At the closest approach on its 700-year orbit, the planet will pass the Sun at a distance of some five billion km.
Dwarf planets fall into a six-year-old category of celestial bodies.
They are smaller than ordinary planets and orbit the Sun at a much greater distance, travelling in a zone littered with other objects like asteroids.
There are thought to be dozens of them in our Solar System, but only a handful have been identified so far.
They include Eris and Ceres, as well as Pluto -- which was downgraded from a full planet to a dwarf planet in a 2006 decision that remains contested to this day.
Most dwarf planets are small and dark, said team member Michele Bannister of the University of Victoria in Canada.

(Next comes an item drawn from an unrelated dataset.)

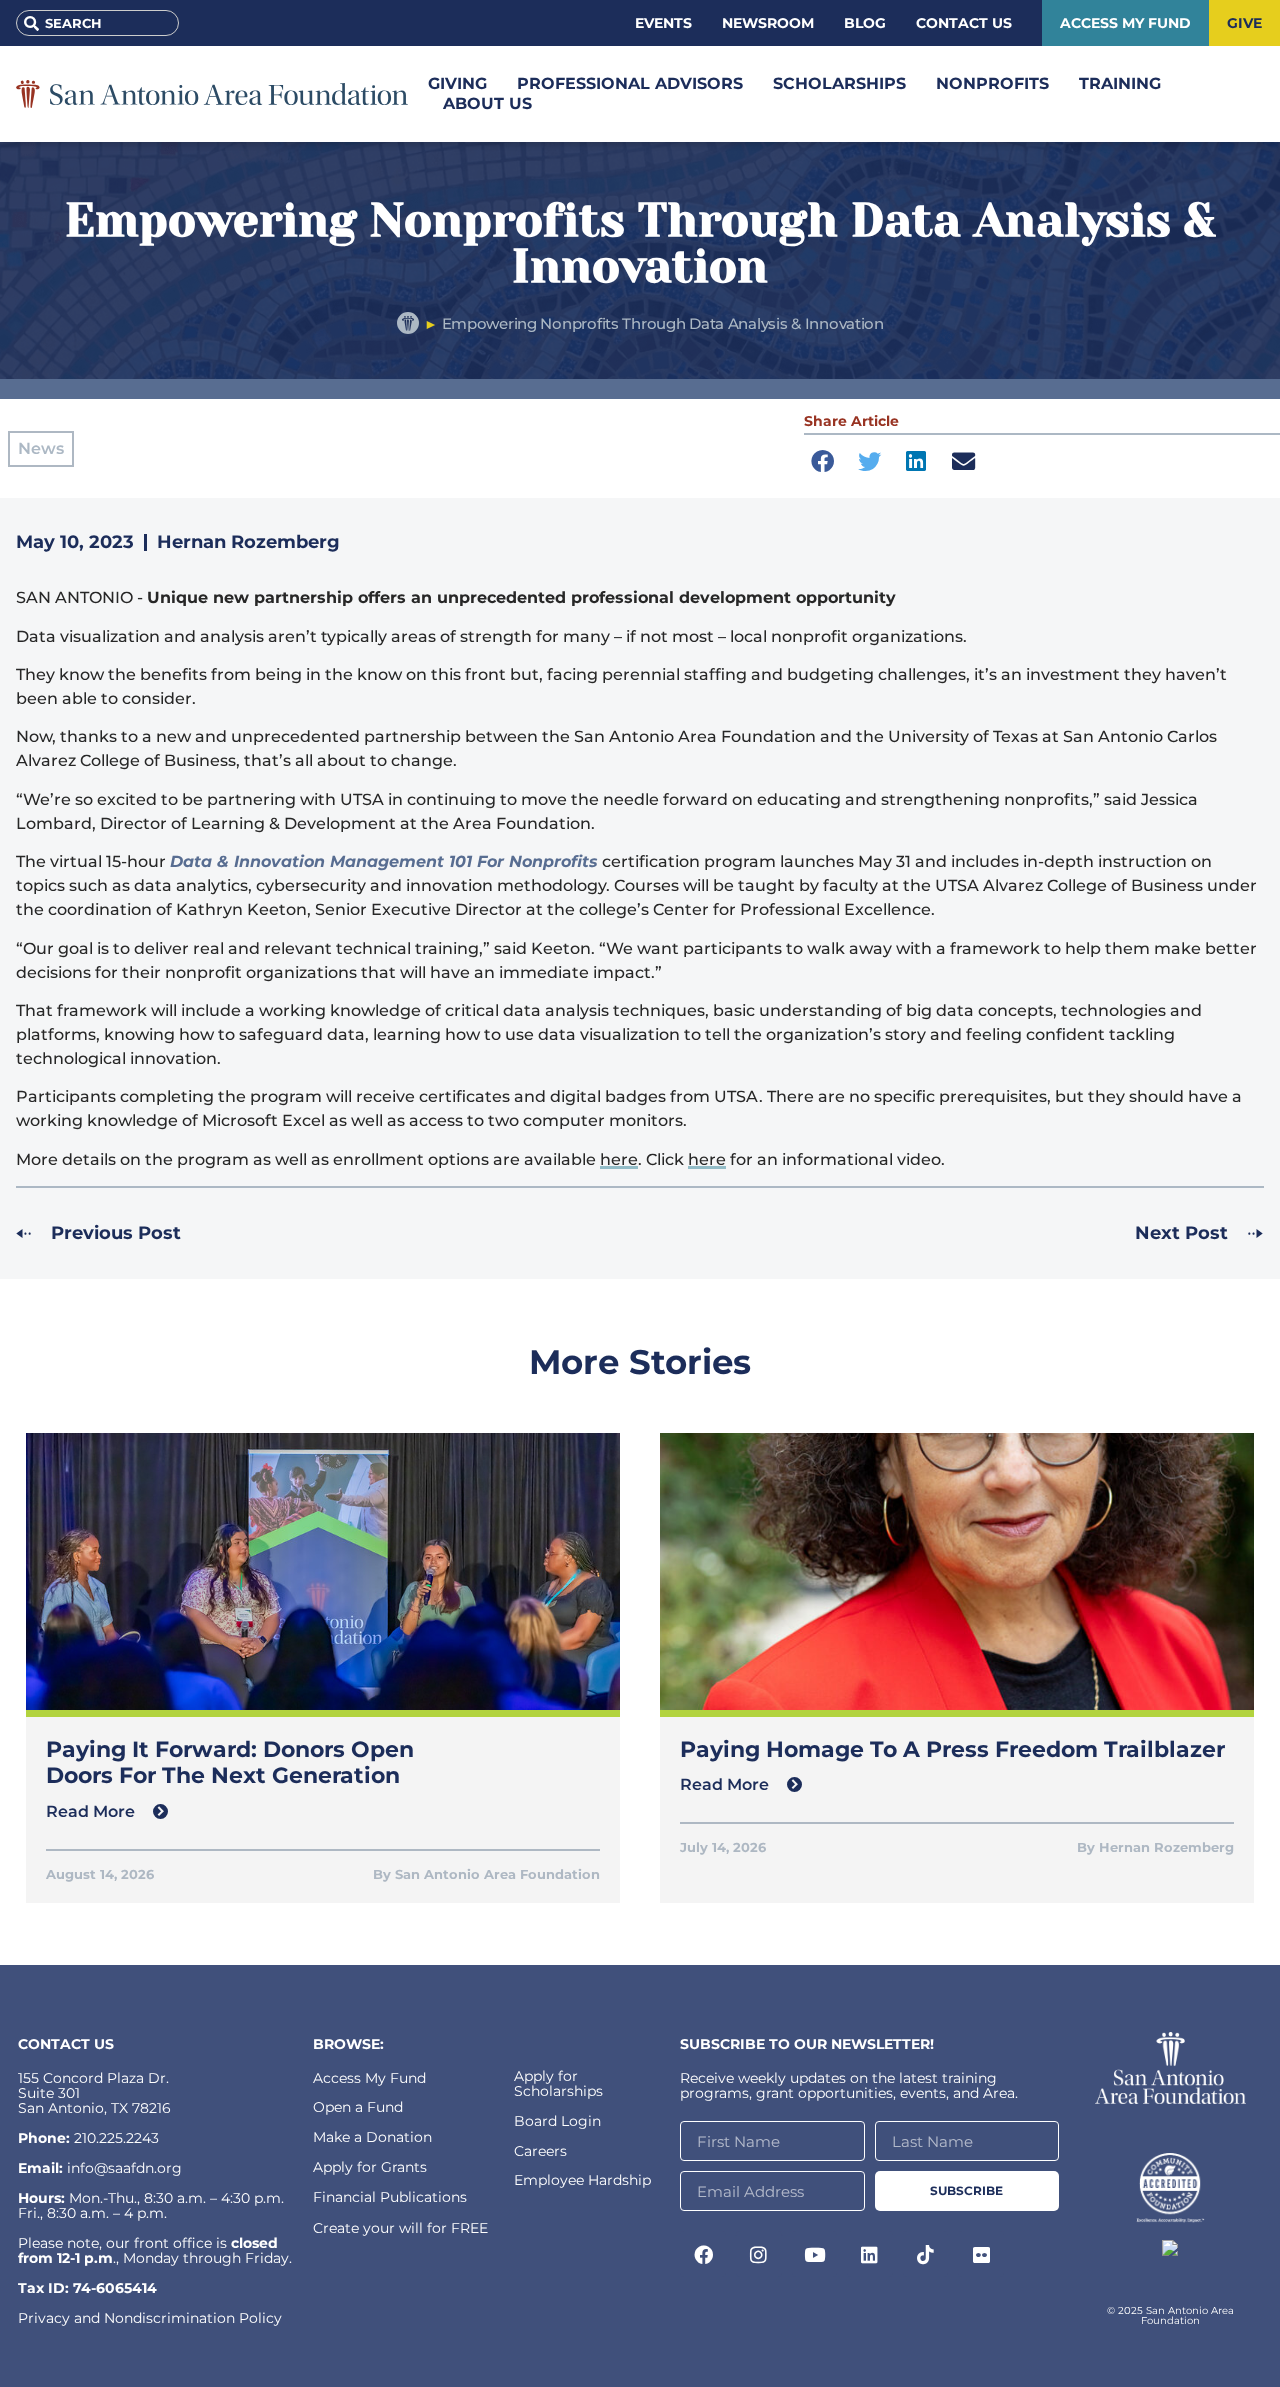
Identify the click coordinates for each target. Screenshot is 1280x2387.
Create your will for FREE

"It is really exciting to find one which is big and bright enough for us to study," she said in a statement issued by the CNRS.
RR245 was first spotted in February this year, in images taken in September 2015 by Outer Solar System Origin Survey (OSSOS), an international project to scope out distant worlds.
Its diameter has been estimated at about 700 km, compared to Earth's more than 12,700 km.
The discoverers of RR245 have the right to propose a name for their find.
New planetary monickers have to be approved by nomenclature panel in the International Astronomical Union (IAU).